A importação das guerras culturais dos Estados Unidos para a Europa nunca fez verdadeiro sentido. E foi a esquerda mais radical a fazê-lo primeiro em Portugal, procurando mimetizar narrativas e discursos oriundos da ala mais à esquerda dos Democratas americanos, tendo Ocasio-Cortez como figura inspiradora central de uma esquerda que mais tarde passou a ser designada como “woke” ou “identitária”.

Esta esquerda identitária apropriou-se de causas justas e fundamentais – como a defesa do clima, os direitos das mulheres, das comunidades LGBT+ e das minorias étnico-raciais – para as comprimir numa narrativa extremista e maniqueísta, de “bons contra maus”. Nessa lógica, quem se desviasse da ortodoxia discursiva, ainda que partilhasse os mesmos ideais, era imediatamente rotulado de misógino, homofóbico, racista ou xenófobo.

Nos casos mais extremos, houve tentativas de destruição de carácter e até de prejudicar profissionalmente os visados. A estas práticas passou a chamar-se “cancelamento”. Na maioria dos casos, felizmente, sem grande sucesso. Ainda assim, nos EUA, muitas figuras públicas, sobretudo na área artística, continuam marcadas por rótulos dos quais dificilmente conseguem libertar-se.

Esta cultura espalhou-se pelas redes sociais e passou a ser usada como arma contra pessoas comuns. Diariamente assistimos a tentativas de linchamento moral a quem ouse manifestar opiniões fora da cartilha mais radical da ideologia identitária, que parte da esquerda abraçou, afastando-se das suas causas históricas: os direitos dos trabalhadores e o combate às desigualdades. Esse afastamento ajudou a esquerda radical a perder boa parte do seu eleitorado tradicional.

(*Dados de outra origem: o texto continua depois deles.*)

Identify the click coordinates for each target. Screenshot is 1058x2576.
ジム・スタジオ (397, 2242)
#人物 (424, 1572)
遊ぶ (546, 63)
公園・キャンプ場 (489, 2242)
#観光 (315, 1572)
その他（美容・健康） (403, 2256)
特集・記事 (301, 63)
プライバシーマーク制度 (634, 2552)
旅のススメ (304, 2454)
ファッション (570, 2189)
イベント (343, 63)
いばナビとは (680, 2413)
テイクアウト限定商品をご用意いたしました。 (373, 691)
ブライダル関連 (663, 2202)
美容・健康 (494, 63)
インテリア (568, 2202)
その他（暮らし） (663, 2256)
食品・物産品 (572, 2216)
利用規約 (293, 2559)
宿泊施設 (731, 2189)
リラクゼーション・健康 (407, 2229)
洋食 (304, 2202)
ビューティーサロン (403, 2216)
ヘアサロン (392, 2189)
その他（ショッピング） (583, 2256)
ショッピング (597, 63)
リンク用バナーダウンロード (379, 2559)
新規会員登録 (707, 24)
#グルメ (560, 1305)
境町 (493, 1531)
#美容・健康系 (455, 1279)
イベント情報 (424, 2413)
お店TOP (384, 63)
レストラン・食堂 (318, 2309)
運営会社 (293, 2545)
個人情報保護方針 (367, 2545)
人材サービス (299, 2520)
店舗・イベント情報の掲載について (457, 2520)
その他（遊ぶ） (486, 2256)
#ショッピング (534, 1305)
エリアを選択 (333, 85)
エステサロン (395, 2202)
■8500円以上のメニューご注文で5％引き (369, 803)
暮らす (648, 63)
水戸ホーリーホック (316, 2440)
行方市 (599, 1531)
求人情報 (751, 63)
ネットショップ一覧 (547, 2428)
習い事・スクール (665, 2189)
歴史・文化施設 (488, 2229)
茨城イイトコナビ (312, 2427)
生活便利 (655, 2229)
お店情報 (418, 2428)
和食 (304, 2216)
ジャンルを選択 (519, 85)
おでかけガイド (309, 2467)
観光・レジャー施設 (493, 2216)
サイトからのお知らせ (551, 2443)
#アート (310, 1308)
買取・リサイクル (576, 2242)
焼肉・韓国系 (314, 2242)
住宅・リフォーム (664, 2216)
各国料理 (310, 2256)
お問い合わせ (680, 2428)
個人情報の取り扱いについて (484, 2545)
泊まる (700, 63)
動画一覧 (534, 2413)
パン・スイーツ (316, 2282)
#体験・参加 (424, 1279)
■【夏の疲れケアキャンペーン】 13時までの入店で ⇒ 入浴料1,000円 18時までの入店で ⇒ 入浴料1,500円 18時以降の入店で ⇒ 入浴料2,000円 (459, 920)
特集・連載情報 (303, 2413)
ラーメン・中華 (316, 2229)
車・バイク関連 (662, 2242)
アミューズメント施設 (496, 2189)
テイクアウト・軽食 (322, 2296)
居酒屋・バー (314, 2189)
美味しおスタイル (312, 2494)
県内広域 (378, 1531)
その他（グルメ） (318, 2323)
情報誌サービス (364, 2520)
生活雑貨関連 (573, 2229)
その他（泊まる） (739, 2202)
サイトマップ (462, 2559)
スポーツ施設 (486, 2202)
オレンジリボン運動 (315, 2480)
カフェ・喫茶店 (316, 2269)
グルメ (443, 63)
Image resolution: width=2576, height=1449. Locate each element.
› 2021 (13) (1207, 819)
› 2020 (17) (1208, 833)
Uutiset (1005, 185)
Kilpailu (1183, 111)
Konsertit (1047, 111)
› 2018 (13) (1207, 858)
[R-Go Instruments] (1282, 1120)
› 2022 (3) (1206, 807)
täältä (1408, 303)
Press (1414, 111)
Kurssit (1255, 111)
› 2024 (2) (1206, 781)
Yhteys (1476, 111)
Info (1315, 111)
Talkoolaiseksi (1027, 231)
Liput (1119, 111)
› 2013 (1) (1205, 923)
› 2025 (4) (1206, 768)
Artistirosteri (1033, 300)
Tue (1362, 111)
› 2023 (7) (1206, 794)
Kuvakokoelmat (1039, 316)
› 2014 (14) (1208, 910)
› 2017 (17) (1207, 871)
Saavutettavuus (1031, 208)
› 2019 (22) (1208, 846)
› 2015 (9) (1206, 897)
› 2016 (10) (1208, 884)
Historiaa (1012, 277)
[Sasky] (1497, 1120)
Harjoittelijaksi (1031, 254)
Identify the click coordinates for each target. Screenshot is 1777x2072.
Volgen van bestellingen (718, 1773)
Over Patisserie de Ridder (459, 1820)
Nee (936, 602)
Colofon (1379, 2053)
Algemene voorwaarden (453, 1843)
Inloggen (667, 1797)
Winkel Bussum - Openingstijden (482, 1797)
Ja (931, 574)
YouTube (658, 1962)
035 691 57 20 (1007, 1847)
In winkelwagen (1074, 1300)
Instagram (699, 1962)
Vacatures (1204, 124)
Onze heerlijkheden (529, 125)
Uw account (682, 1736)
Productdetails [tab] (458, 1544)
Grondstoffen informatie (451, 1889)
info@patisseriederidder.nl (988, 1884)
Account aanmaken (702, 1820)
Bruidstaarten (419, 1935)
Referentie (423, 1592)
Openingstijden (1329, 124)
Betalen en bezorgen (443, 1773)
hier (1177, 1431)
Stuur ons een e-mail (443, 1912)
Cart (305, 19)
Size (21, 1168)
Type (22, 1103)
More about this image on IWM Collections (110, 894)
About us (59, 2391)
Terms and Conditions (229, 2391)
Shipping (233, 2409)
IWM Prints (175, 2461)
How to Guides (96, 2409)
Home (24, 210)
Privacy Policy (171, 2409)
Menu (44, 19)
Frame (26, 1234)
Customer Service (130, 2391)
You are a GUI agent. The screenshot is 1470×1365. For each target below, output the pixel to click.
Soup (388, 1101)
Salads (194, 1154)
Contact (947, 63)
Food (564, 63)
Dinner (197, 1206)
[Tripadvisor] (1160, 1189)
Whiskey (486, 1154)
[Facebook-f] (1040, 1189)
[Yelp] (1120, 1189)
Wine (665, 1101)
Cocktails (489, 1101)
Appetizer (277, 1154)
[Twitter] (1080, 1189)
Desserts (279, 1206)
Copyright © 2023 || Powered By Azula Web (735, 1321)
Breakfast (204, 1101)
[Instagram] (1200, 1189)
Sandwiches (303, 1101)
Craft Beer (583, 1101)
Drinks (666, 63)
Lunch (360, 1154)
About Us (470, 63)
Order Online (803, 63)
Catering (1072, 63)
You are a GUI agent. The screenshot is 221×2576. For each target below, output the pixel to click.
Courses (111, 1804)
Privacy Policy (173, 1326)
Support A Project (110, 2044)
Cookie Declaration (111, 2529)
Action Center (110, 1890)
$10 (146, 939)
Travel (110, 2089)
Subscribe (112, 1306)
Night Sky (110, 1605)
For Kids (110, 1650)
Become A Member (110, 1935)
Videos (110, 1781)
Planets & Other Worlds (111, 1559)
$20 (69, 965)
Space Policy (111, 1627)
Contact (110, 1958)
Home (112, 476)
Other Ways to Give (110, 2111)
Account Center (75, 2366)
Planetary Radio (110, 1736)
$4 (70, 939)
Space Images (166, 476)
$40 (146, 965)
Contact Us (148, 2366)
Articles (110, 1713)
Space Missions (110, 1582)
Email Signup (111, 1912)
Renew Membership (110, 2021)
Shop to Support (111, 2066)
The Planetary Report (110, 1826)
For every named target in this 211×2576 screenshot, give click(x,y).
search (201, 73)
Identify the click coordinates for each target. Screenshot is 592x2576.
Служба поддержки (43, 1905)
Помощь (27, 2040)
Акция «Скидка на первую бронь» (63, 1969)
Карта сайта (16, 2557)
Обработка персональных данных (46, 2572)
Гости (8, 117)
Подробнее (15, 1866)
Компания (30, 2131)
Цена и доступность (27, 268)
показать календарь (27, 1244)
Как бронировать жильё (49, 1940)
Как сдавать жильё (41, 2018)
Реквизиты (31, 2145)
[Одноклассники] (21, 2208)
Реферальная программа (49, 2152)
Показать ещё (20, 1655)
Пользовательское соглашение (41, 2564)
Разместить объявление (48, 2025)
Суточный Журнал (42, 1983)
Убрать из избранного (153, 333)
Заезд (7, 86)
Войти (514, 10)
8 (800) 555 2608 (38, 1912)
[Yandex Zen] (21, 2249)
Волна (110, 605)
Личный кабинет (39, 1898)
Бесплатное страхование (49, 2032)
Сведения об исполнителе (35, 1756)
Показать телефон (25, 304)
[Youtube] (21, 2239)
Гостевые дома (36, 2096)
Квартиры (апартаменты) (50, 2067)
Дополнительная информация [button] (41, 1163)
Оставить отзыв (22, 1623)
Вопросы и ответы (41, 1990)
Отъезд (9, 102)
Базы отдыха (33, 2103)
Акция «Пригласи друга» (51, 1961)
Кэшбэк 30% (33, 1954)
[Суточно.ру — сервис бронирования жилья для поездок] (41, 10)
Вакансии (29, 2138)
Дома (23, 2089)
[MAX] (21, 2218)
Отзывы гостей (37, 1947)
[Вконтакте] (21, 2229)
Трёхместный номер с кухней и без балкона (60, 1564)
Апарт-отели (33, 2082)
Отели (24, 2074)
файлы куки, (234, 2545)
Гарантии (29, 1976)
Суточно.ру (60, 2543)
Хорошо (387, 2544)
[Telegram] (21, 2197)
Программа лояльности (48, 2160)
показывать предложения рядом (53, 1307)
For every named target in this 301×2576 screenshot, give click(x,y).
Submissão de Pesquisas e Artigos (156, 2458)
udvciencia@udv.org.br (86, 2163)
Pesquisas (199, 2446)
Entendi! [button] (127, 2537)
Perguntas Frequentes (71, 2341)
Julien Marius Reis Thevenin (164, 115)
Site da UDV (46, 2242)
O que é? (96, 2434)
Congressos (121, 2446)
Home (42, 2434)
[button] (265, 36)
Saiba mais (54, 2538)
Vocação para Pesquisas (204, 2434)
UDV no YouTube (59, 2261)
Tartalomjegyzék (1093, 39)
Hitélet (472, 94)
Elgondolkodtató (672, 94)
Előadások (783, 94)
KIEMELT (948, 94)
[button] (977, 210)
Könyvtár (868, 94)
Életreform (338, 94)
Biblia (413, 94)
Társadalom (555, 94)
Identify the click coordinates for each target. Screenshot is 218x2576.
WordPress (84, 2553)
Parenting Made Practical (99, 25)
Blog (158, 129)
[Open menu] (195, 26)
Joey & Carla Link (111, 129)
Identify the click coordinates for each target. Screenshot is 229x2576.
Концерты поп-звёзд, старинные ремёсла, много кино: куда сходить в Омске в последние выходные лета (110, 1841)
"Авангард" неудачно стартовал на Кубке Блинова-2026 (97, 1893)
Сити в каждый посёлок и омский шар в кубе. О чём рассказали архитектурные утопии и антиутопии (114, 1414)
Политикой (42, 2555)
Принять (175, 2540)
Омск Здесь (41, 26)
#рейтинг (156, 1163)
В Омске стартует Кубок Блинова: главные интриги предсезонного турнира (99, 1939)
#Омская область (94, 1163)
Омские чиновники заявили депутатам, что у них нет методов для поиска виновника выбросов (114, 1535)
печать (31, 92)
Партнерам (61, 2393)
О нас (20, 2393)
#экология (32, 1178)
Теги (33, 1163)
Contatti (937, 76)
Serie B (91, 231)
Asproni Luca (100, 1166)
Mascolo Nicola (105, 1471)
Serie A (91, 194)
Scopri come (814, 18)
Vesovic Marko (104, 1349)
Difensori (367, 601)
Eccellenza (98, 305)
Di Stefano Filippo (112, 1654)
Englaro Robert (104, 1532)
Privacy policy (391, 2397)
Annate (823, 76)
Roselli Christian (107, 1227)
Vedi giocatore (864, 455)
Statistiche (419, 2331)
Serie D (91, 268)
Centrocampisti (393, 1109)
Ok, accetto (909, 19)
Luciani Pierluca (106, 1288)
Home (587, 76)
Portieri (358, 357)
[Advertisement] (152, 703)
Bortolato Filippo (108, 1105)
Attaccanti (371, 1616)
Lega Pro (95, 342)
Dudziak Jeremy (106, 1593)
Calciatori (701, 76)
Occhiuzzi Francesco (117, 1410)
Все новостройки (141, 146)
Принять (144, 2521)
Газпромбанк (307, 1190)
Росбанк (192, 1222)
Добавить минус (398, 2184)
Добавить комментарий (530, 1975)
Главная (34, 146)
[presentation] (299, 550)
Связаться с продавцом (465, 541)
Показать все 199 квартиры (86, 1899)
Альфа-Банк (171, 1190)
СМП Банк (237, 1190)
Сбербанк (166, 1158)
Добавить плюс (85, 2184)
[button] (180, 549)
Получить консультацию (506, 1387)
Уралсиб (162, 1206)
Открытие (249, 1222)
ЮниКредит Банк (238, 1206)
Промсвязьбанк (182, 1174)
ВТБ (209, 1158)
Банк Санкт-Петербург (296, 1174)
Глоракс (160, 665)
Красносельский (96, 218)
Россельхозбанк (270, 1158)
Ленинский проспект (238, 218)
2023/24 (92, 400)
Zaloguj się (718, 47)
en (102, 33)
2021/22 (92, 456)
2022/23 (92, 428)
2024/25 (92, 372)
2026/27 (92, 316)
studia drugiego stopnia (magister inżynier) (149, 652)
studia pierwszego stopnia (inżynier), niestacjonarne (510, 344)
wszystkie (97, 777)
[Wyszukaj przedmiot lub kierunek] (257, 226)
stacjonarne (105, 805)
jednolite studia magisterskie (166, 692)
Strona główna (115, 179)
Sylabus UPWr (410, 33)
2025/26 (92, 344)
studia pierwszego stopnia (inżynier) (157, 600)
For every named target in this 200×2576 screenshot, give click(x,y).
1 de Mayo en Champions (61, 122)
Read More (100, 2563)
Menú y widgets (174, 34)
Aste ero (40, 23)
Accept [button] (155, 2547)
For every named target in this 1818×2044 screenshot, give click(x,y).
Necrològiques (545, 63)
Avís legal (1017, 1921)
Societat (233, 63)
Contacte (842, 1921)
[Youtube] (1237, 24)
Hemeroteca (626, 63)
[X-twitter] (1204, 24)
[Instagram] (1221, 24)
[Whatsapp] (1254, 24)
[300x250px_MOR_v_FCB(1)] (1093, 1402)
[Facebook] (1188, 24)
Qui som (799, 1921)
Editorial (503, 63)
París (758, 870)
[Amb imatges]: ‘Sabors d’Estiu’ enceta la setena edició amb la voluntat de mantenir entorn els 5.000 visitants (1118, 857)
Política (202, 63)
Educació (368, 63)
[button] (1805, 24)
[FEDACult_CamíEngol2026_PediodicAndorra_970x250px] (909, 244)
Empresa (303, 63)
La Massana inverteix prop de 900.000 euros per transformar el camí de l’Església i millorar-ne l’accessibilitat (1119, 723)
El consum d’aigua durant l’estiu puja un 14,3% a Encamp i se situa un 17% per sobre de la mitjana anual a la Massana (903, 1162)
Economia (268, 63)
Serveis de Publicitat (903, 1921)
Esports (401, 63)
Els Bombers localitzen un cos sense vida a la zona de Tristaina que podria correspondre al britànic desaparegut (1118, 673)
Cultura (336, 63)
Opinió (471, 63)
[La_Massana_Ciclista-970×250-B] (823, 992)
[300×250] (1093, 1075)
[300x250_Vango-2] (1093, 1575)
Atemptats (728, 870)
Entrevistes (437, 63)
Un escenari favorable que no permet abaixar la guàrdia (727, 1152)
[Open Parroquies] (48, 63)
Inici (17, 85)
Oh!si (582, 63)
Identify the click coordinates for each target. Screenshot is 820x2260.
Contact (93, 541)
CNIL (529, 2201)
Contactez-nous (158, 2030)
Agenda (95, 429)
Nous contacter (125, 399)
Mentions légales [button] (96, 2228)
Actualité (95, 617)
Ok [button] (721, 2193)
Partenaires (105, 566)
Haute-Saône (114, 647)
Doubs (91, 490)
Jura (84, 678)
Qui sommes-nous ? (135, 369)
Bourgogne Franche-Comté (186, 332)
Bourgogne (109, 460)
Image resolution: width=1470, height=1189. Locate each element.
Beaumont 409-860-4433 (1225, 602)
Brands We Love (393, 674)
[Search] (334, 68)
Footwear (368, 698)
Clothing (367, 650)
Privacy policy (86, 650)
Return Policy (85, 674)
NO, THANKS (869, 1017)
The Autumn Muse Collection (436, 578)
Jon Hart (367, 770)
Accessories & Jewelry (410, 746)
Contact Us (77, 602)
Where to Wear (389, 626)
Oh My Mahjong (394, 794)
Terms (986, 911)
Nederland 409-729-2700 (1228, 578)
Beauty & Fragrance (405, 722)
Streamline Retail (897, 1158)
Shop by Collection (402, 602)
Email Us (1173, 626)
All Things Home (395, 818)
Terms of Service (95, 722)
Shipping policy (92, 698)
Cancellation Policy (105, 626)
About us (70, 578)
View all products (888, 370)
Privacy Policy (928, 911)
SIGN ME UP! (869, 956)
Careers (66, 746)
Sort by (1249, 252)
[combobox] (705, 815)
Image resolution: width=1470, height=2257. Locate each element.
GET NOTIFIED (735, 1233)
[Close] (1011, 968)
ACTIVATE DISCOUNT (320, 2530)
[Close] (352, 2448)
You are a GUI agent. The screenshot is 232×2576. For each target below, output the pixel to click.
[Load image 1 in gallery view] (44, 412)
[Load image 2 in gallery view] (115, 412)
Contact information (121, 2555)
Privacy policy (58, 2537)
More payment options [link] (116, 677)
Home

A ascensão da extrema-direita na Europa tem causas profundas e estruturais, muito para além da mera reacção ao discurso identitário. Mas esse discurso contribuiu, e muito, para a sua consolidação. A maioria dos cidadãos que valorizam a democracia não quer viver permanentemente acusada por uma esquerda moralista, que julga o pensamento dos outros – e até o passado dos seus países. Quando se chega ao ponto de considerar que qualquer homem branco europeu é, por defeito, um potencial opressor, é natural que surja repulsa.

Tudo isto a propósito do discurso de 10 de Junho de Lídia Jorge. O que a escritora disse é factual: Portugal é uma mistura de povos e tons de pele, algo que qualquer português com escolaridade básica reconhece. Mas por que o disse no Dia de Portugal? Precisamente porque vivemos um clima polarizado, alimentado por guerras culturais importadas dos EUA. De um lado, uma esquerda identitária a impor a sua moral restritiva; do outro, uma extrema-direita que quer recuperar uma visão retrógrada e perigosa do mundo.

Para além da polarização, esta importação é desajustada da realidade europeia. O modelo esclavagista dos EUA foi profundamente distinto do europeu. O racismo na América do Norte tem origem e expressão muito diferentes do europeu. Ambos são condenáveis e devem ser combatidos, mas importar as soluções e discursos norte-americanos para a Europa é ignorar realidades distintas. Só para dar um exemplo, a maioria dos afro-americanos desconhece a sua origem africana e sente-se profundamente enraizada nos EUA. Já os afro-europeus conhecem, regra geral, a sua origem familiar e mantêm ligações culturais e sociais aos países dos seus ascendentes.

O discurso de Lídia Jorge, num contexto de radicalização crescente, ainda que bem-intencionado, acabou por acentuar divisões num dia simbólico de unidade nacional. E sugeriu, mesmo que implicitamente, que devíamos ter vergonha da nossa História, especialmente da época dos Descobrimentos. Ao fazê-lo, adoptou novamente a narrativa importada de “bons e maus”, colocando os portugueses do lado errado da História. Era o que menos precisávamos em tempos de crescimento da extrema-direita.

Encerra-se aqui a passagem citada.